The local network is on eth2

 *Quote:*   

> /etc/conf.d/net:
> 
> config_eth2=( "192.168.0.1 broadcast 192.168.0.255 netmask 255.255.255.0" )

 

 *Quote:*   

> /etc/dnsmasq.conf
> 
> listen-address=192.168.0.1
> 
> dhcp-range=192.168.2.100,192.168.2.125,72h

 

I start eth2, /etc/init.d/net.eth2 start, and it runs fine and ifconfig shows that it is up.  I then start dnsmasq, /etc/init.d/dnsmasq start, with no errors.  When I try to get an external computer to get a address from the the server I only get an error saying there is no dhcp server on network.  I have completely turned off the firewall while trying to get this to work in case that was somehow the problem.  What am I doing wrong here?  I can't seem to figure out the problem.  Thanks for any help.Last edited by Sarpy Sam on Sun Apr 30, 2006 2:53 am; edited 1 time in total

----------

## think4urs11

 *Sarpy Sam wrote:*   

>  *Quote:*   /etc/conf.d/net:
> 
> config_eth2=( "192.168.0.1 broadcast 192.168.0.255 netmask 255.255.255.0" ) 
> 
>  *Quote:*   /etc/dnsmasq.conf
> ...

 

You try to serve dhcp addresses from an ip range *not* beeing the same as the interface is in, thats why it won't work.
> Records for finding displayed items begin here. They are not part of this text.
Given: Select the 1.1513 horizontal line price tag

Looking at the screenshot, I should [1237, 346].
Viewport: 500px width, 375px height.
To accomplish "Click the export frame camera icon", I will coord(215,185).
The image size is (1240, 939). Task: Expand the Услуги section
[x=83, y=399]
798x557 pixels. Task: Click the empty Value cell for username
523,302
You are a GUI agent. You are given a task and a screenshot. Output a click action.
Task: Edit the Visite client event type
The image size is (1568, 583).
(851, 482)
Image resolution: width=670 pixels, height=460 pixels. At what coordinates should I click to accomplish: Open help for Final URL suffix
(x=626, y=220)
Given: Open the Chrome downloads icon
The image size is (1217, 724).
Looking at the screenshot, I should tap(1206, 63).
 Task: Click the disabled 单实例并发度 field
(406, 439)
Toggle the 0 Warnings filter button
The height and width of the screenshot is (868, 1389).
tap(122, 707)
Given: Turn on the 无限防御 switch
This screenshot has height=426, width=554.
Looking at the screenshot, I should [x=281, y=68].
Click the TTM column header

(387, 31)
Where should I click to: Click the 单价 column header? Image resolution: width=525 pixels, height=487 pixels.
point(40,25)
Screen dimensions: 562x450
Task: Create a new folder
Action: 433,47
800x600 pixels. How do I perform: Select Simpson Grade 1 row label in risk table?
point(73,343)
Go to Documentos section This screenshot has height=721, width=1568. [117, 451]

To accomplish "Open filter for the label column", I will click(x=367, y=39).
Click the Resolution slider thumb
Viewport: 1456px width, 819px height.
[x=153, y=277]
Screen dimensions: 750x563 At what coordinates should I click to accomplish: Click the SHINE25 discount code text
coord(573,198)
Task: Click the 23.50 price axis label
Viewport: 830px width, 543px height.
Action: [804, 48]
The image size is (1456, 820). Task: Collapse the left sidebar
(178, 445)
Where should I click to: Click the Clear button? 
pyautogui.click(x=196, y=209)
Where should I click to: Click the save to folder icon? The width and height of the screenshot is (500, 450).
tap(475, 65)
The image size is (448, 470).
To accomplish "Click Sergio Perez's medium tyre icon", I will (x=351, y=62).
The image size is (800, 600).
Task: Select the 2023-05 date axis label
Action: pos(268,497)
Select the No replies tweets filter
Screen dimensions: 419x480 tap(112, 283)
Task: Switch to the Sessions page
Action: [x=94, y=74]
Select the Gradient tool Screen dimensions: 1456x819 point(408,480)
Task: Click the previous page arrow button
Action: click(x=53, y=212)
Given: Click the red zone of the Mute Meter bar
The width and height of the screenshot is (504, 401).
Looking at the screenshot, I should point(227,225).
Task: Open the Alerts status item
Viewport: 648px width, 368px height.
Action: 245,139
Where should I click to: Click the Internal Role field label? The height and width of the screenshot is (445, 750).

Either change the dhcp-range to be 192.168.0.x-y or configure a dhcp relay agent for .2.x which then does whats needed to forward/convert the dhcp requests between requests coming from .2.x towards the server on .0.1 and vice versa. (broadcast/unicast conversion, populating GIADDR and alike)

----------

## Sarpy Sam

I changed the listen address to 192.168.2.1 and the eth2 to 192.168.2.1 and it did no good.  I still can't get the dhcp to give another computer an ip address.  I give, I don't know what to do at this point.

----------

## Sarpy Sam

Ok, I get it.  I emerge dhcp which gave me decent log files to trouble shoot with.  The whole problem is the ip address to the netmask to the broadcast matching up.  Can anybody point out a good tutorial on this that an idiot like me can understand.  So far everything I find confuses me.

----------